◆ What you have to do ◆
Look below for the line containing "Where should I click to: Close"; from there through the line containing "You are a computer-use agent. The", both lines included, please set down each line exactly and nothing else.

Material provided: Begin

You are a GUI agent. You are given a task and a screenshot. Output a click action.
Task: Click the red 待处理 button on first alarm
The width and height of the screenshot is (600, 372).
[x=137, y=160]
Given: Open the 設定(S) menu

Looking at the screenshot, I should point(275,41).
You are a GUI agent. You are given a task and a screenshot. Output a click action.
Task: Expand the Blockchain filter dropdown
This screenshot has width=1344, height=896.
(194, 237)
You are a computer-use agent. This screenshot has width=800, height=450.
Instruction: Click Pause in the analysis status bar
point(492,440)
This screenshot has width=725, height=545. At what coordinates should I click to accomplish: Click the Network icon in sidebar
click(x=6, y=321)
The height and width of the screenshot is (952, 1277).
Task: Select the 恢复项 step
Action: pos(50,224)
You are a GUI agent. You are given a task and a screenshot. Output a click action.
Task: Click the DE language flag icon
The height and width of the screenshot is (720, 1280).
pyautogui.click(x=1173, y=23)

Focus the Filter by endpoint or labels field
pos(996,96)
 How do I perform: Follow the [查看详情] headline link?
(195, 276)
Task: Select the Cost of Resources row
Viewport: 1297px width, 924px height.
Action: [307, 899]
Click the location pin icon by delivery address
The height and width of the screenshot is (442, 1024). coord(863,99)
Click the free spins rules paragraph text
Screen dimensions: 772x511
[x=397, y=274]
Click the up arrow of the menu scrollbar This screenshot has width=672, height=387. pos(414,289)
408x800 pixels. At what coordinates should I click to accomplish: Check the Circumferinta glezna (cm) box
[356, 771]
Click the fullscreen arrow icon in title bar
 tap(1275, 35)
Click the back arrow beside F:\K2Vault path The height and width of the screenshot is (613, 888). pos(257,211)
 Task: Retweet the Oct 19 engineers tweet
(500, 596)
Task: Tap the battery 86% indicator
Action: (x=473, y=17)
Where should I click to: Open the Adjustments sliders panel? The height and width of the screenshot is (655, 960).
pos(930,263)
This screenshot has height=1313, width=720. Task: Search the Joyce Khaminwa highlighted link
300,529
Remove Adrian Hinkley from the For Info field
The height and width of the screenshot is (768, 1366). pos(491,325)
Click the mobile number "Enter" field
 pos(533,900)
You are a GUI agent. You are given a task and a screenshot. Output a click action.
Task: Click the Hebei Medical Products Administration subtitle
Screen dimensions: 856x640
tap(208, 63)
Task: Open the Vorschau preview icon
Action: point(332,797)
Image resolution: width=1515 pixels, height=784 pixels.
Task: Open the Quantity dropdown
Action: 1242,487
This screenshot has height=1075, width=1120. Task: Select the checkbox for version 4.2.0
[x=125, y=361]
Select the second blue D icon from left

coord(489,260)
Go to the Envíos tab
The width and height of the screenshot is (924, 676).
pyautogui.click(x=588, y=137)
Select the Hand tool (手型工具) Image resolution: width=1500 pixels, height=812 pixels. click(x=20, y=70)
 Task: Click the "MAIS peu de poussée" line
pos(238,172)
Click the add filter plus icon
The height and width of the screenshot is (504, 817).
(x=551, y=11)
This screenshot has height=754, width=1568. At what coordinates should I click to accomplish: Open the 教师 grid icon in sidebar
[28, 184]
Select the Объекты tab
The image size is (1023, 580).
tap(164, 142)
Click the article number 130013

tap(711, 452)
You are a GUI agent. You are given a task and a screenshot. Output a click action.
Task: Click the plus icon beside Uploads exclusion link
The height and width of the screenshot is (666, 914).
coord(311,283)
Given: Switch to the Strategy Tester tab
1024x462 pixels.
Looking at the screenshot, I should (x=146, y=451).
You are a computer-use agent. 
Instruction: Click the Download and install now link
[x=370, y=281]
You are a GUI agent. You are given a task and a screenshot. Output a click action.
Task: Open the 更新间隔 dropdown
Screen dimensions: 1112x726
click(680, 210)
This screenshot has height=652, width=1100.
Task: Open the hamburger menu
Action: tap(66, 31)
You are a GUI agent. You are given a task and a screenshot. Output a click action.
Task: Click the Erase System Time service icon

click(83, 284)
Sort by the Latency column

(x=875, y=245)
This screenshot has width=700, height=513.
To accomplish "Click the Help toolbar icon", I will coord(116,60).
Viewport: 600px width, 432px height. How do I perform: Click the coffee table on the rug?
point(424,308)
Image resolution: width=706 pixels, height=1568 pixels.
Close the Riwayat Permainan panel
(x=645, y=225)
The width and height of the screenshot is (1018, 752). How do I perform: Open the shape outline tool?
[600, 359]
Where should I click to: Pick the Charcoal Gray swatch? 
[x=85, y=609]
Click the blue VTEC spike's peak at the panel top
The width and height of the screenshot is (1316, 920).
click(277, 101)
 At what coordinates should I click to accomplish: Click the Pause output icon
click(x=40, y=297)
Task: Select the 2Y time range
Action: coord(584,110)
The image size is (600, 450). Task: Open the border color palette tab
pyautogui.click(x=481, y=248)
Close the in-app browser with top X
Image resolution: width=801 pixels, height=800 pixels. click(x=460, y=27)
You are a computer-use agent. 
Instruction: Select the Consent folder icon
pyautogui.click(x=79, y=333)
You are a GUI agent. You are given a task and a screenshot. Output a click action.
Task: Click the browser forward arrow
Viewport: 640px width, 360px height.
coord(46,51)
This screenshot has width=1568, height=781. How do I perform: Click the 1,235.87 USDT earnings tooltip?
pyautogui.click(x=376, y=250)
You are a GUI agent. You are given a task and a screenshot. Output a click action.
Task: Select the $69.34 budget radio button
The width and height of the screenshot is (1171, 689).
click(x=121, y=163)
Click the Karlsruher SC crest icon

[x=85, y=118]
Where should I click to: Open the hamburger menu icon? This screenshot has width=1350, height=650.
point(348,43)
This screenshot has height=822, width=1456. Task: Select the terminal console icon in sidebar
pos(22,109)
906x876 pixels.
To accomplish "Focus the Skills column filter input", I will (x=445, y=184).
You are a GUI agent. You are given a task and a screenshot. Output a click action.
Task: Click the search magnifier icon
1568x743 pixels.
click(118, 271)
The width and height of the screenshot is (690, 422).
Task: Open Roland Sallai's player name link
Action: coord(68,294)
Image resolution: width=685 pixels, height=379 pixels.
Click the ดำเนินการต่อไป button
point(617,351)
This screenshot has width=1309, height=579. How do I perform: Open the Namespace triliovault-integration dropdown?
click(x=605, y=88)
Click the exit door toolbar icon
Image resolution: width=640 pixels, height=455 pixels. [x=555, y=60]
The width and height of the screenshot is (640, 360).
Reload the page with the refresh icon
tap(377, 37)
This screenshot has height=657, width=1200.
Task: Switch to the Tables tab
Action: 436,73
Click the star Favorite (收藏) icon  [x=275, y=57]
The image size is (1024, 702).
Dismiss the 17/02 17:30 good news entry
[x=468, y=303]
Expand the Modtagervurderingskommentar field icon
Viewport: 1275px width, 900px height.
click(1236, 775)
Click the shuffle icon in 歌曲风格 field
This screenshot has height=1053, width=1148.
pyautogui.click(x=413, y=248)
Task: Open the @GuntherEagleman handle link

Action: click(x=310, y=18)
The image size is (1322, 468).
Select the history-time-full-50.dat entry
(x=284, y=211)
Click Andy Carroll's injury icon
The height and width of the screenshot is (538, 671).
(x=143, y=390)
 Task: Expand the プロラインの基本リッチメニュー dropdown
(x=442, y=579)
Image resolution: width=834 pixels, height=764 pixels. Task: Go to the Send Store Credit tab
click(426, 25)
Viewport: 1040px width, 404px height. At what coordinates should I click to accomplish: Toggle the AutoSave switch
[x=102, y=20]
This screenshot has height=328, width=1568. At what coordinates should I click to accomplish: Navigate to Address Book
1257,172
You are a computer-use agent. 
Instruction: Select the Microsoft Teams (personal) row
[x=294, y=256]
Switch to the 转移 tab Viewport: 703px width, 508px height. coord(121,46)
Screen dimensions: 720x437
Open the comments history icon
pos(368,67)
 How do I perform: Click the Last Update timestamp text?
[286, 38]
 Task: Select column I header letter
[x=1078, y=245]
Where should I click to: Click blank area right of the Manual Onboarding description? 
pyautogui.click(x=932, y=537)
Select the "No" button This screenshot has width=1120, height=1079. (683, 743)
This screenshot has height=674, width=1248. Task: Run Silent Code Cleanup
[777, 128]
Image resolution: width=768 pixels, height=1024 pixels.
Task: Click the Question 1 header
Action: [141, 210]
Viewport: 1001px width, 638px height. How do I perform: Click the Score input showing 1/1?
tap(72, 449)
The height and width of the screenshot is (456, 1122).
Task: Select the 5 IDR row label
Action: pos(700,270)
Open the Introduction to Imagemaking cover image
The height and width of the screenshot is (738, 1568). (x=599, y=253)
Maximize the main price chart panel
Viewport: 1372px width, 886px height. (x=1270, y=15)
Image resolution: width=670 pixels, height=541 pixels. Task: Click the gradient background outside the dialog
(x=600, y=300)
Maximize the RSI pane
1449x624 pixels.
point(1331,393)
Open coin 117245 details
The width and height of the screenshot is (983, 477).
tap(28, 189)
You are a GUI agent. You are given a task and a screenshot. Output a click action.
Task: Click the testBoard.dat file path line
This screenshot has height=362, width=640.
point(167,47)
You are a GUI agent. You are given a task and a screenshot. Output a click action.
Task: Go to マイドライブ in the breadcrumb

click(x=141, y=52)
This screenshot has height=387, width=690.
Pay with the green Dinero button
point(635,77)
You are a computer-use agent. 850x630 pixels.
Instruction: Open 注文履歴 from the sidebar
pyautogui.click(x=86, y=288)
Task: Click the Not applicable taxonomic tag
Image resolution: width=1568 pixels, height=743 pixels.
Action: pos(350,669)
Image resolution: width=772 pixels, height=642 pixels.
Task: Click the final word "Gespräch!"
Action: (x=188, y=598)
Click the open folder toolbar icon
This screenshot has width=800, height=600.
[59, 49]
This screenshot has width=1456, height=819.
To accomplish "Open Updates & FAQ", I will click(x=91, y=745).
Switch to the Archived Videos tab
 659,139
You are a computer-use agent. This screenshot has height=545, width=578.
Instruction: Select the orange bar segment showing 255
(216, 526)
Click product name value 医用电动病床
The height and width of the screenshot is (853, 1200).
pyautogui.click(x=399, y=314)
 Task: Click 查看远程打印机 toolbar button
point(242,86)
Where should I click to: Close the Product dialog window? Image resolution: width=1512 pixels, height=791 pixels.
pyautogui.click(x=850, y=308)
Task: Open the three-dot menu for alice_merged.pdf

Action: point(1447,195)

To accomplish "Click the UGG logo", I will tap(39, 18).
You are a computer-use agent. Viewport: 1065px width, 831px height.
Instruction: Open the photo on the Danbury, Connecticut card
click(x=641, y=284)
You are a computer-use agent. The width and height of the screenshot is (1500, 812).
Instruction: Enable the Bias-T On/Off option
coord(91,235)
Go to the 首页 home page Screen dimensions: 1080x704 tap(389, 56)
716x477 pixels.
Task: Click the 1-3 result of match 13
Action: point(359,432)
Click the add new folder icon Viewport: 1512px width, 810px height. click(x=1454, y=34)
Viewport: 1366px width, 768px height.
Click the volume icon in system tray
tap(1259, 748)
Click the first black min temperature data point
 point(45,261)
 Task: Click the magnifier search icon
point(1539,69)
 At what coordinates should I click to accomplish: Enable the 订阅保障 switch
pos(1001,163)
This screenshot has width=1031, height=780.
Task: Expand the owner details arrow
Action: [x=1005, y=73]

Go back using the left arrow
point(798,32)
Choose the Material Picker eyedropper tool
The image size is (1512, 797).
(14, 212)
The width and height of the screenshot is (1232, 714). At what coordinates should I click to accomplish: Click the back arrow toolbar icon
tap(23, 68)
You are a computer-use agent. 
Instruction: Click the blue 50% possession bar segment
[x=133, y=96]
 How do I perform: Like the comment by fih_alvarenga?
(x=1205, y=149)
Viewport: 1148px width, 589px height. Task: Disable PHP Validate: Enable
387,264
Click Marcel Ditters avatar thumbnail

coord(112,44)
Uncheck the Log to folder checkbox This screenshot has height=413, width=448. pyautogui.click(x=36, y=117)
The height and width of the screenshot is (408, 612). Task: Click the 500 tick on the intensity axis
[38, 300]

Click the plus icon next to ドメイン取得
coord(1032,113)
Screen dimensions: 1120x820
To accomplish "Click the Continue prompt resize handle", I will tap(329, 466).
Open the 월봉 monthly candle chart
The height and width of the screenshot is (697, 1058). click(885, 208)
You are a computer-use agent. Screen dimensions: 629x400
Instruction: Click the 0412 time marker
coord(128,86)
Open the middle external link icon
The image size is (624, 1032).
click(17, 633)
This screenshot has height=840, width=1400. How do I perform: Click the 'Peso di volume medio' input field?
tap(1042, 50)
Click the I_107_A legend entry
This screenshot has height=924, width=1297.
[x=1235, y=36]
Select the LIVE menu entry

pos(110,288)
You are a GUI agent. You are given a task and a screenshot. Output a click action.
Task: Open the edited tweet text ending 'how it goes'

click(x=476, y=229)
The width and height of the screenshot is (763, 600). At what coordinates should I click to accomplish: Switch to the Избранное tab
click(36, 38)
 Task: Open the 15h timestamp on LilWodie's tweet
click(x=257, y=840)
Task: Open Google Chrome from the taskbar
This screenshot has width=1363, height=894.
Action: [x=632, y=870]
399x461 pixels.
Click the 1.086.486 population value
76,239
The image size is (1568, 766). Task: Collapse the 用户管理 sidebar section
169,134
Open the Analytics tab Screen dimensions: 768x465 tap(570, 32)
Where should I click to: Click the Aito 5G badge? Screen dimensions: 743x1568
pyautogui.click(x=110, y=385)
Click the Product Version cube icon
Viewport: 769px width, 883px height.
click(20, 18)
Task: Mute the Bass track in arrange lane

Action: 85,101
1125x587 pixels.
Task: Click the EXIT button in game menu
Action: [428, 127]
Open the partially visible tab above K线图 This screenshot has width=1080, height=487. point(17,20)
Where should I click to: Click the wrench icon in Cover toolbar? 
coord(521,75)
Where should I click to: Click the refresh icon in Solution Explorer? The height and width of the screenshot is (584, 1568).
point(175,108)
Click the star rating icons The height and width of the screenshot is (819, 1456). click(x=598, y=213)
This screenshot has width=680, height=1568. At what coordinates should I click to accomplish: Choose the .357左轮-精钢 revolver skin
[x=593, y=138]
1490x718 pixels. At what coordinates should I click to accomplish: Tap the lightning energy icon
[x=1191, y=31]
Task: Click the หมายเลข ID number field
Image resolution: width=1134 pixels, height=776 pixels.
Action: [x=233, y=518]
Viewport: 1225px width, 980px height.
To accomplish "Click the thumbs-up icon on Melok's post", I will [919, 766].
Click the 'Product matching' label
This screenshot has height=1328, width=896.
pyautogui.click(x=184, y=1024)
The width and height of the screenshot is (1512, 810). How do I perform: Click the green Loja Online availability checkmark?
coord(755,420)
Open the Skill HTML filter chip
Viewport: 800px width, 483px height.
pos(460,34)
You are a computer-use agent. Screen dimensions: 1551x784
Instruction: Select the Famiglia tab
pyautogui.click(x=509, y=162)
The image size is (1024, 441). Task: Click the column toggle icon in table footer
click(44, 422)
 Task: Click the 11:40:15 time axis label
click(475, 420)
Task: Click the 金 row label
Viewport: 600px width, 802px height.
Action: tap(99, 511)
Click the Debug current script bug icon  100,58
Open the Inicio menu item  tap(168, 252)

Material provided: End

◆ Your response ◆
Where should I click to: Close the Product dialog window? Image resolution: width=1512 pixels, height=791 pixels.
pyautogui.click(x=850, y=308)
Task: Open the three-dot menu for alice_merged.pdf

Action: point(1447,195)

To accomplish "Click the UGG logo", I will tap(39, 18).
You are a computer-use agent. Viewport: 1065px width, 831px height.
Instruction: Open the photo on the Danbury, Connecticut card
click(x=641, y=284)
You are a computer-use agent. The width and height of the screenshot is (1500, 812).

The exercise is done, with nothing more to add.